Jordan Carlson, Backpage Editor

Homecoming, a night of over-anticipated thrills let down by the fact that you are spending way too much money on an outfit you’ll only wear once. But hey, you got the flowers, you got the date, and your parents’ manual 330 horsepower Audi S5. Too bad Dad is driving.

Nevertheless, you get to her house and knock on the door. Sweat begins to exude from your armpits and face; you glisten under the door light. The clomping of four-inch stilettos reaches your ears; your date opens the door. The cute, awkward “Wow, you look amazing,” comes out. The only response you’ll receive is her gagging, thanks to the over-intoxicating odor of the cologne you doused yourself in earlier.

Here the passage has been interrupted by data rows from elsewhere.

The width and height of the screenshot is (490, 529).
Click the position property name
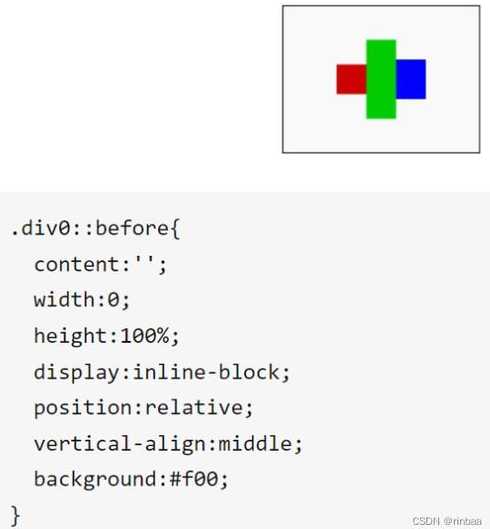83,408
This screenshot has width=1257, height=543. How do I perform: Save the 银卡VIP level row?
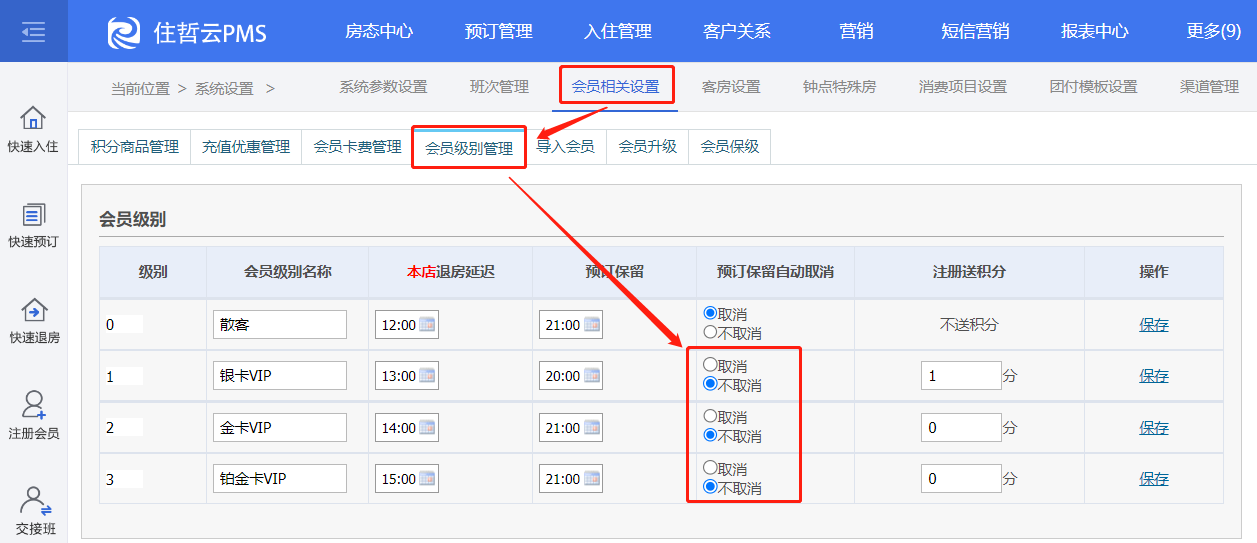1154,376
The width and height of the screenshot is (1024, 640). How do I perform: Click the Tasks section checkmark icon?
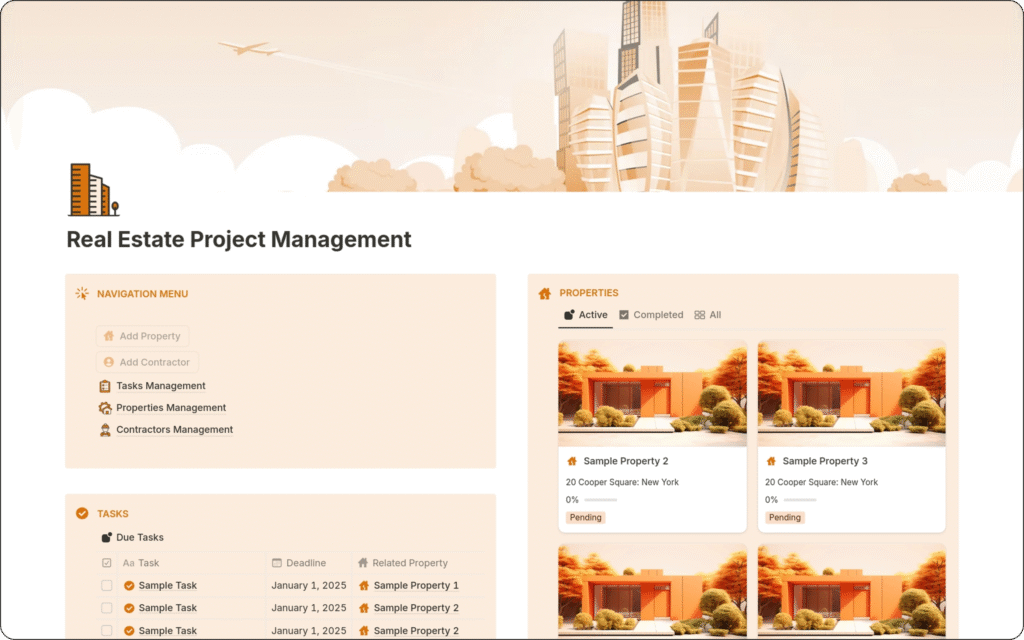82,514
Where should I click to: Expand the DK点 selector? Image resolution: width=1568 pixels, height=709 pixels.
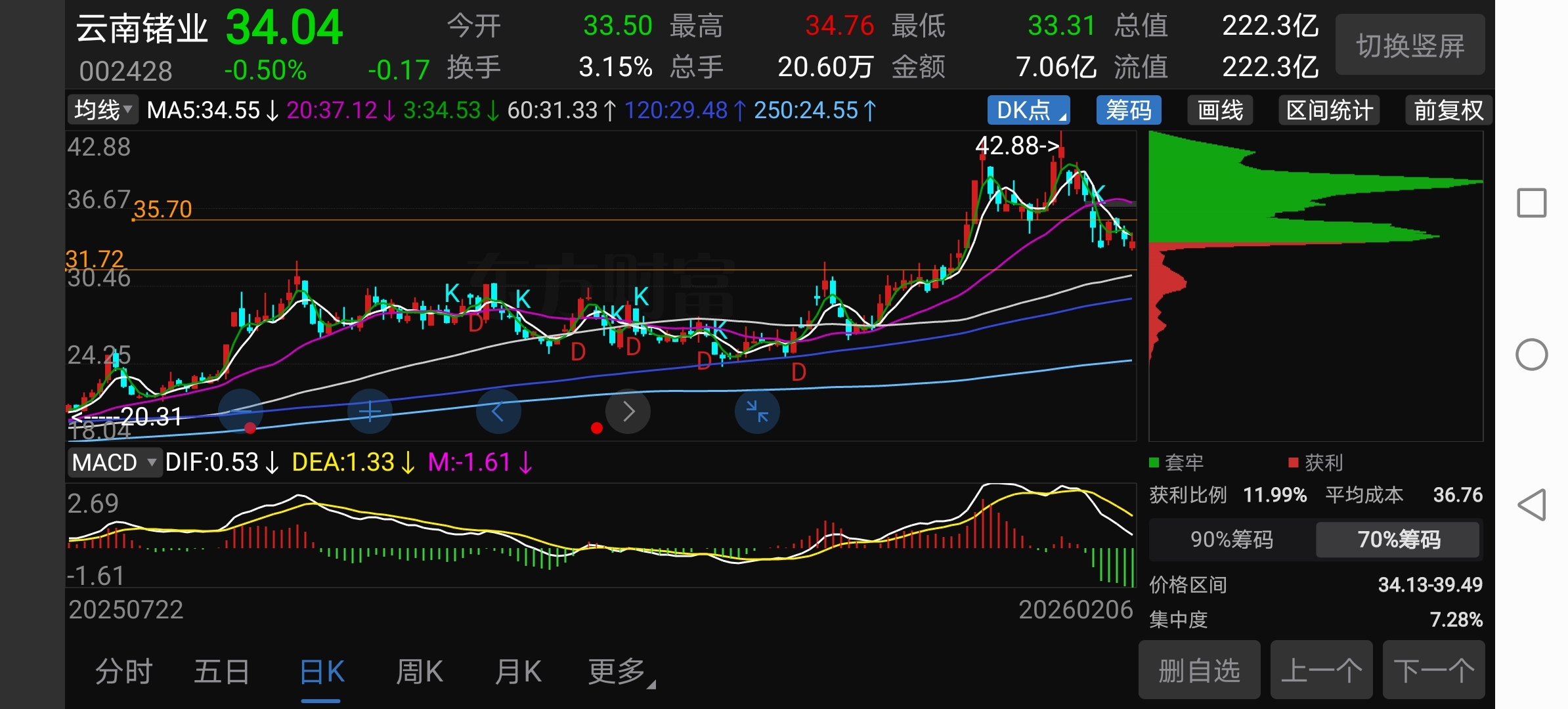pyautogui.click(x=1028, y=110)
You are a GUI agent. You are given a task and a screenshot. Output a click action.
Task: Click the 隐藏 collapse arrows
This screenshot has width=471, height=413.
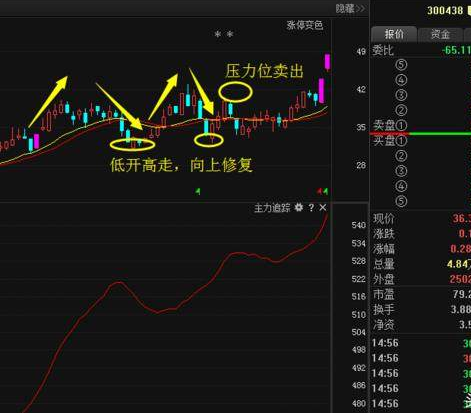point(351,8)
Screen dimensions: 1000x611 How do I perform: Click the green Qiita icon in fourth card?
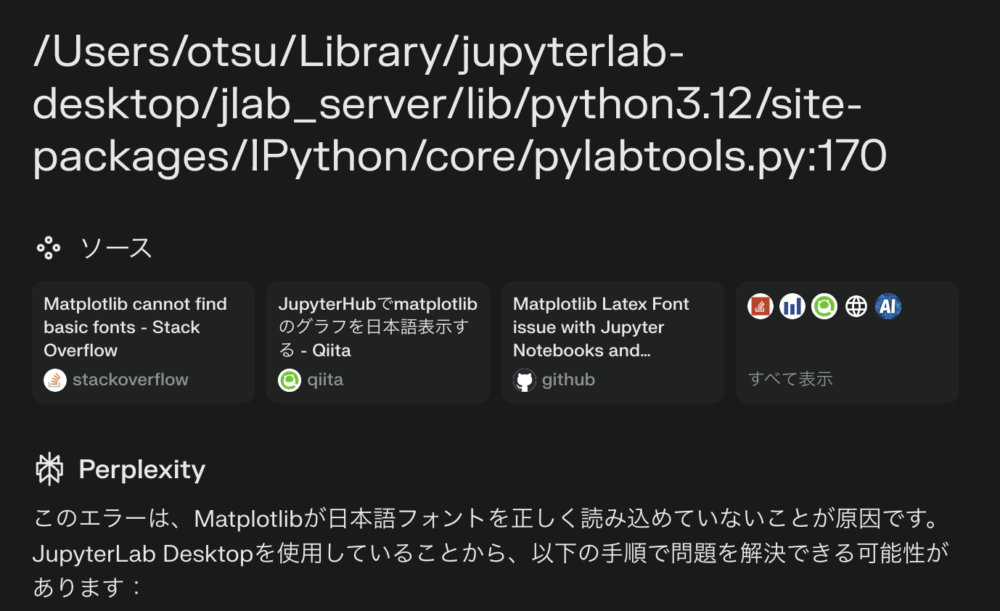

Time for the dance — you’re about to get down on the dance floor in a four-layer tuxedo, but your date’s B.F.F. arrives to take her away to the bathroom. 30 minutes later, after the only slow song, she finally reappears. You feel it’s time to leave; but your date wants to stay. While she is dancing in the circle, you’re orbiting the crowd. The thought to jump in or not renders you as indecisive as a pile of snow on Christmas morning. You proceed to the circle, the crowd-shouting, music-blazing, adrenaline-pumping, sweat-bursting, energy-boosting aura, perfectly combined to drop the 360 jump-spin pin drop. But you fall into a group of girls, and face plant your oh-so-precious face into the comfortably polished cement floor. Helpless Homecoming Kid, you’re one of us.